A limited number of female police officers had been fully enlisted since 1919, under Commissioner Sir Neville Macready, albeit with limited powers and a rank carrying the prefix 'WPC'. Simpson welcomed this, as well as the development of the roles of special constables and police cadets. It is arguable that this openness to the 'diversity' of the day was somewhat marred by the promotion of fellow Hendon graduates as Deputy Commissioner and all four Assistant Commissioners; Lord Trenchard's Hendon experiment was never popular with most officers, although actually these appointments were made by the Crown on the advice of the Home Secretary. Simpson strove, with some success, to improve the deteriorating relationship between the police and the public and encouraged the public to "have a go" against crime, although he did issue a warning against tackling armed criminals.

He was an enthusiastic supporter of crime prevention and the use of police dogs, and also greatly expanded the Police Cadets. He established the Obscene Publications Squad, Drugs Squad (1963), Special Patrol Group (1961), Art Squad (1967) and Antiques and Philately Squad (1967), laid the foundations for the Scenes of Crime Branch established shortly after his death, and greatly expanded the Flying Squad. He introduced personal radios and the Unit Beat system (1967), whereby the use of panda cars was greatly expanded for patrol purposes. He reorganised the Metropolitan Special Constabulary to integrate them more into the divisions. He introduced traffic wardens and fixed penalty parking fines.

Hasler continues,

Throughout his tenure Sir Joseph Simpson was plagued by disorderly demonstrations placing a continual strain on his undermanned Force over and above the steady increase in the crime rate...

Despite all these distractions the Commissioner also found time to oversee the most intensive period of building and refurbishing since the days of Lord Trenchard…

In his quiet way Sir Joseph was a bigger innovator than the majority of his predecessors and certainly ranks with Lord Trenchard as a moderniser of the Metropolitan Police.

He was elected vice-president of the Association of Chief Police Officers (ACPO) in 1966 and president in 1967. In 1963, he was elected president of the Medico-Legal Society for two years.

Records taken from a collection.
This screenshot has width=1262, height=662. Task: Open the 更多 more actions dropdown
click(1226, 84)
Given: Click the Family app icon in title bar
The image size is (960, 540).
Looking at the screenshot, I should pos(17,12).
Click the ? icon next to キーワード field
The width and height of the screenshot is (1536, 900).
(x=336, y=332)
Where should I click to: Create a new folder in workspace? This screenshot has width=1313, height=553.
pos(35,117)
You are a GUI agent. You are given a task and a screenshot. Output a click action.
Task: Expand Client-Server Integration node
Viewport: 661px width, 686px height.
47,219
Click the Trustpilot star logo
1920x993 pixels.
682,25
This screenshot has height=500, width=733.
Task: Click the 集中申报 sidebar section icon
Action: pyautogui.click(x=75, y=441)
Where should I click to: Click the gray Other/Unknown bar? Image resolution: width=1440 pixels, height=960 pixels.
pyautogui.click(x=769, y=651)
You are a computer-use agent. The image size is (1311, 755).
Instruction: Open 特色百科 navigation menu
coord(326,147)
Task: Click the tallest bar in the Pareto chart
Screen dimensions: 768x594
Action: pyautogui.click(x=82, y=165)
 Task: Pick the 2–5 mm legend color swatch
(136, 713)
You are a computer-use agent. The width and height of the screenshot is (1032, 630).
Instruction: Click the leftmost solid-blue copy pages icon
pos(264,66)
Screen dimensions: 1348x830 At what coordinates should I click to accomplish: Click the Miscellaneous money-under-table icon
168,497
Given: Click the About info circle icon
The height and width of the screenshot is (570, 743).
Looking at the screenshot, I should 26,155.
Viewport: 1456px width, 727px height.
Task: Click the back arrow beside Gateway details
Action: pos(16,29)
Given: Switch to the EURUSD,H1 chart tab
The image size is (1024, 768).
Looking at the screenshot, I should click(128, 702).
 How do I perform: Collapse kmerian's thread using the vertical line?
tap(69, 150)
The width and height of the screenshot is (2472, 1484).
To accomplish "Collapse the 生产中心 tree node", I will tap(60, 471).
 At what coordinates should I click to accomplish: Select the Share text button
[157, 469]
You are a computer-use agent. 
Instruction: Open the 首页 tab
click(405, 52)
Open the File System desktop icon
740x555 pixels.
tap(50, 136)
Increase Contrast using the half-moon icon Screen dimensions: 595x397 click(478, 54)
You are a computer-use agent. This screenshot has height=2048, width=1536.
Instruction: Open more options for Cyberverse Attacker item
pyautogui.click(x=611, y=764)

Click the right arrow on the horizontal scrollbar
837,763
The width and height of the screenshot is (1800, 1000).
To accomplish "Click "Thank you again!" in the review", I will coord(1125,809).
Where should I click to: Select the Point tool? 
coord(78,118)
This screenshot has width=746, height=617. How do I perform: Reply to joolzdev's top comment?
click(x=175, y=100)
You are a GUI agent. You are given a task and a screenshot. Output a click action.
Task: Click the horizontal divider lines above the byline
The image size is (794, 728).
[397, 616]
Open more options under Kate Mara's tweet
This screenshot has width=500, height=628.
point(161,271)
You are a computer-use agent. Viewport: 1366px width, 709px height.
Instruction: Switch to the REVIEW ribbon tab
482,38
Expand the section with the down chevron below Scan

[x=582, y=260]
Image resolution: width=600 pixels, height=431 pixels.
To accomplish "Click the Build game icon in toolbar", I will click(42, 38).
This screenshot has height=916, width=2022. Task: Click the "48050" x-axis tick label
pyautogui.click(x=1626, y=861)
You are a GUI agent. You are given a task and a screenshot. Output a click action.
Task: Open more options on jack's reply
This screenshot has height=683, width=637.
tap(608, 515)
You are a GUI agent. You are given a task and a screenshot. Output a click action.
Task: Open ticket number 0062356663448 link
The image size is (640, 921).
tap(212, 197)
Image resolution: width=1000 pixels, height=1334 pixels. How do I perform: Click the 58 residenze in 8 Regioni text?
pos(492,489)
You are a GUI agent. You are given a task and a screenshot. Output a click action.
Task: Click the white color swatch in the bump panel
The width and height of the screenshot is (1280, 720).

EXERCISE DETAILS. Reproduce word for word everything in the text on Sir Joseph Simpson from "He was an enthusiastic" down to "penalty parking fines.". You can leave the data aside; none of it is needed here.

TASK OUTPUT.
He was an enthusiastic supporter of crime prevention and the use of police dogs, and also greatly expanded the Police Cadets. He established the Obscene Publications Squad, Drugs Squad (1963), Special Patrol Group (1961), Art Squad (1967) and Antiques and Philately Squad (1967), laid the foundations for the Scenes of Crime Branch established shortly after his death, and greatly expanded the Flying Squad. He introduced personal radios and the Unit Beat system (1967), whereby the use of panda cars was greatly expanded for patrol purposes. He reorganised the Metropolitan Special Constabulary to integrate them more into the divisions. He introduced traffic wardens and fixed penalty parking fines.